Task to carry out
Look for the word "will" in the material below, then report each line where it occurs.

Supplied information
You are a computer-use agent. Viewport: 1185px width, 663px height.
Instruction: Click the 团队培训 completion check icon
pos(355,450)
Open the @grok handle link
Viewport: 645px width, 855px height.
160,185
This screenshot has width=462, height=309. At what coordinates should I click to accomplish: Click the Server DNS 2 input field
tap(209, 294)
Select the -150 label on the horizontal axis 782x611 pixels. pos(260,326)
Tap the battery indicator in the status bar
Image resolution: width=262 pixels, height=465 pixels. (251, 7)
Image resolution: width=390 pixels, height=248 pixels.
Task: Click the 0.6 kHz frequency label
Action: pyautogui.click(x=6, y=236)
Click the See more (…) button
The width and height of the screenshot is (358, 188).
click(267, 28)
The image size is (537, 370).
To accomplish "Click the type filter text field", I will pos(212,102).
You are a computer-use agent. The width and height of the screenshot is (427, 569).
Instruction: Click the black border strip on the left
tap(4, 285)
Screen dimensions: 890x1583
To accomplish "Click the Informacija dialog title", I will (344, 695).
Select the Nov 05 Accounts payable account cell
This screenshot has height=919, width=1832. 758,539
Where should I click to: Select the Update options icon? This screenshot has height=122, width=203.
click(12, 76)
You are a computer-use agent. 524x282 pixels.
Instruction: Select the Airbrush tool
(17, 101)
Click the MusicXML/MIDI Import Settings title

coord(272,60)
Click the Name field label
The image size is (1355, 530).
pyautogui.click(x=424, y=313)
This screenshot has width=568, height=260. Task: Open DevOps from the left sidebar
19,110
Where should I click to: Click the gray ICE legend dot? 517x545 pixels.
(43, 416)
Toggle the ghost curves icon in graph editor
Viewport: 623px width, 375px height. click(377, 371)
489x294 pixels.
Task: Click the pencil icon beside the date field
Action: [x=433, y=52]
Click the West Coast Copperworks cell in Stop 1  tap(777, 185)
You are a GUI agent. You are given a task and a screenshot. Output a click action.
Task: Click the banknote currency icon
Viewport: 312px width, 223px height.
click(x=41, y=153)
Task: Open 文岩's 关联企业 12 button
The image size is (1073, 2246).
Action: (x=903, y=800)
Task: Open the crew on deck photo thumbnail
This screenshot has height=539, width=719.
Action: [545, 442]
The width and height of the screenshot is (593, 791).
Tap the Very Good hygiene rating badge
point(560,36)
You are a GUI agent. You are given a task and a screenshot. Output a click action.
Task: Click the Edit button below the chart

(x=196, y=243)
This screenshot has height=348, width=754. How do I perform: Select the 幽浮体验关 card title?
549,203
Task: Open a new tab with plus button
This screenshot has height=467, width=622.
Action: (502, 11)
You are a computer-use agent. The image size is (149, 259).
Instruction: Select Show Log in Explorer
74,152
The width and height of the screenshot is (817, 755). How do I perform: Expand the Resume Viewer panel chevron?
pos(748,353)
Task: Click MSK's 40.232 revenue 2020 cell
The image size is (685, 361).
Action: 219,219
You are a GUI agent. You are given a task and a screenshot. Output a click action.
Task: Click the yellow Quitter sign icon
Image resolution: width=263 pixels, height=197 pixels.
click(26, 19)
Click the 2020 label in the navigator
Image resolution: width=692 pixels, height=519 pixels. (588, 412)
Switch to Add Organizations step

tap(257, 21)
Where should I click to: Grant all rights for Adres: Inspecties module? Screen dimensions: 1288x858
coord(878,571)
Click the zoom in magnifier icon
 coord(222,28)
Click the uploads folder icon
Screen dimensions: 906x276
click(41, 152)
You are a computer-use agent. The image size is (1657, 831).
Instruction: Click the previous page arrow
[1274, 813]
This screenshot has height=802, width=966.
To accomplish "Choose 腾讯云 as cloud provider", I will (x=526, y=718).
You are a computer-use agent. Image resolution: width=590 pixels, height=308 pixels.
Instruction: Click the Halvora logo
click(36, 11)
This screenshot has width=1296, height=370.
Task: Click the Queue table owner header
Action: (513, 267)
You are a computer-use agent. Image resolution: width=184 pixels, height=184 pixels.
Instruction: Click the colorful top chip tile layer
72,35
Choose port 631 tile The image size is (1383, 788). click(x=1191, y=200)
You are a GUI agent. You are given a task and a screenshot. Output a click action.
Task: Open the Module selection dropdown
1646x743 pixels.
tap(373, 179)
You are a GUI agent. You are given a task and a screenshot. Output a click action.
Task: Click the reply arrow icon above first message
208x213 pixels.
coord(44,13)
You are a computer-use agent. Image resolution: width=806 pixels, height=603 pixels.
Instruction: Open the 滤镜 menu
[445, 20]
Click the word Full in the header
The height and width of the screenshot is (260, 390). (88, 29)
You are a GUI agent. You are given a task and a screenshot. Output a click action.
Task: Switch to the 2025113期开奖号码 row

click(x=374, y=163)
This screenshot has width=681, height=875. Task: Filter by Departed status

Result of the task
To accomplish "Click the type filter text field", I will pos(212,102).
To accomplish "Click the Informacija dialog title", I will (344, 695).
To accomplish "Choose 腾讯云 as cloud provider", I will (x=526, y=718).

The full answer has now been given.